Ainda existe espaço, como não podia deixar de ser, para o sexo enraivecido tão comum nos filmes do diretor. Curioso é que Pattinson recentemente protagonizou Bel Ami, em que interpretava um verdadeiro José Mayer. Novamente ele tem a oportunidade de se dar bem nas telas e ao longo de sua jornada em busca de um corte de cabelo, ele afogou o ganso com uma secretária (Juliette Binoche), com sua segurança pessoal (inclusive com direito a cenas mais explícitas e uma revelação das preferências sexuais do personagem), podemos dizer que ele teve uma transa mental com outra assistente, e ainda tentou desesperadamente comer a esposa, que sempre negava fogo e resolveu encerrar o relacionamento depois de notar um cheiro inconfundível de sexo no marido.

Ao escalar Robert Pattinson para protagonizar a adaptação, Cronenberg demonstrou ousadia e inteligência. Primeiro que Pattinson é um ator do momento, com uma grande base de fãs adolescentes por conta do seu trabalho nos filmes da Saga Crepúsculo. Independente da ausência de qualidade dos filmes da série, o ator nunca demonstrou ter personalidade e profundidade em suas atuações, sendo sempre um sujeito sem expressão. E é exatamente por este motivo que Cronenberg acertou em cheio na hora de definir o seu elenco. Packer é um personagem de expressões vazias, um rosto bonito, mas completamente sem vida, um produto, uma apresentação perfeita do resultado de tudo que é contestado por Chuck Palahniuk em O Clube da Luta. Note que Packer em momento algum cruza seu olhar com seu segurança pessoal. Ele apenas escuta, contrariado, e segue as recomendações. Ele se sente acima de todos e altamente protegido dentro do seu bunker de quatro rodas e protegido dos perigos da cidade.

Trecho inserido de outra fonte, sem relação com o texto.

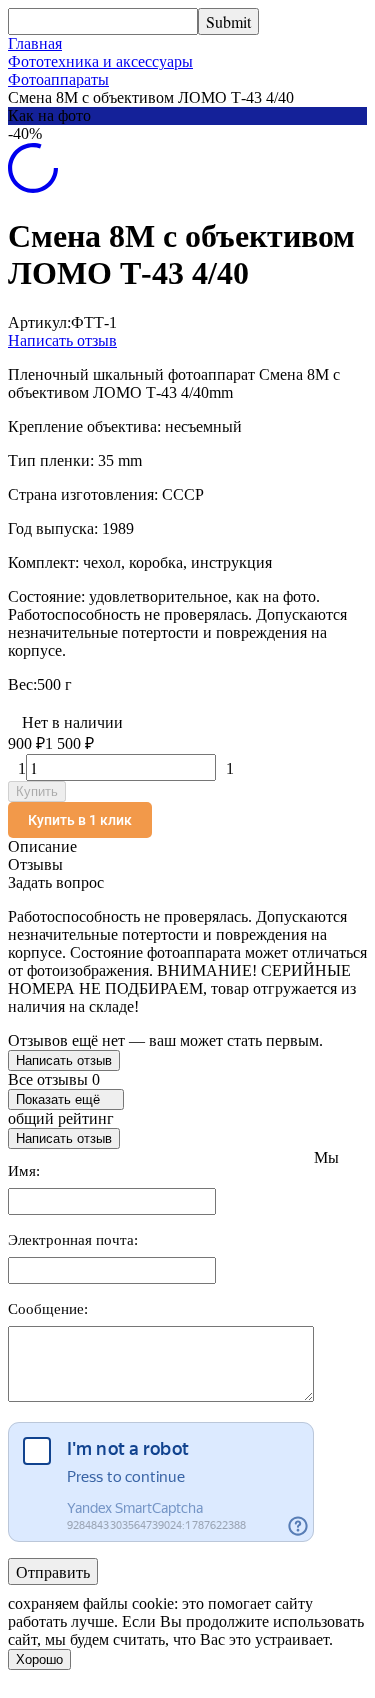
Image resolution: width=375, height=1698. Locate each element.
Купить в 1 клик (80, 820)
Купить (37, 791)
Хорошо (39, 1659)
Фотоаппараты (58, 79)
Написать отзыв (62, 340)
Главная (35, 43)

Um pecado cometido por Cronenberg é a não combinação da trilha sonora com o climax da discussão entre Paul Giamatti e Pattinson. Seria mais interessante se o volume da música “Benno” fosse crescendo, na medida em que a tensa conversa dos dois personagens se aproximasse de seu inevitável desfecho, até que se encerrasse com o barulho do disparo se misturando com a trilha ensurdecedora. Howard Shore, colaborador habitual dos filmes do cineasta, trabalhou em parceria com a banda Metric e as músicas presentes ao longo da produção funcionam nos momentos certos, para explicitar as emoções do personagem e de tudo que acontece ao seu redor.  Porém, mais eficiente ainda é o silêncio incômodo presente em boa parte das discussões filosóficas que acontecem dentro da limousine. Ouça abaixo a canção “Mecca”, que apenas aumenta ainda mais o clima estranho de Cosmópolis:

Cosmópolis é um filme para quem está acostumado com os fetiches estranhos de Cronenberg e consegue se concentrar em uma história que se arrasta propositalmente até entrar no seu desfecho. Definitivamente é um passo importante para a carreira de Robert Pattinson e suas intenções de dar uma verdadeira guinada em sua carreira, assim como já havia acontecido com Leonardo DiCaprio ao começar a trabalhar com Martin Scorsese. A grande diferença é que DiCaprio sempre demonstrou ter talento, ao contrário do nosso querido vampiro brilhante, que pelo menos teve a sorte de ser apadrinhado por um dos melhores cineastas de todos os tempos.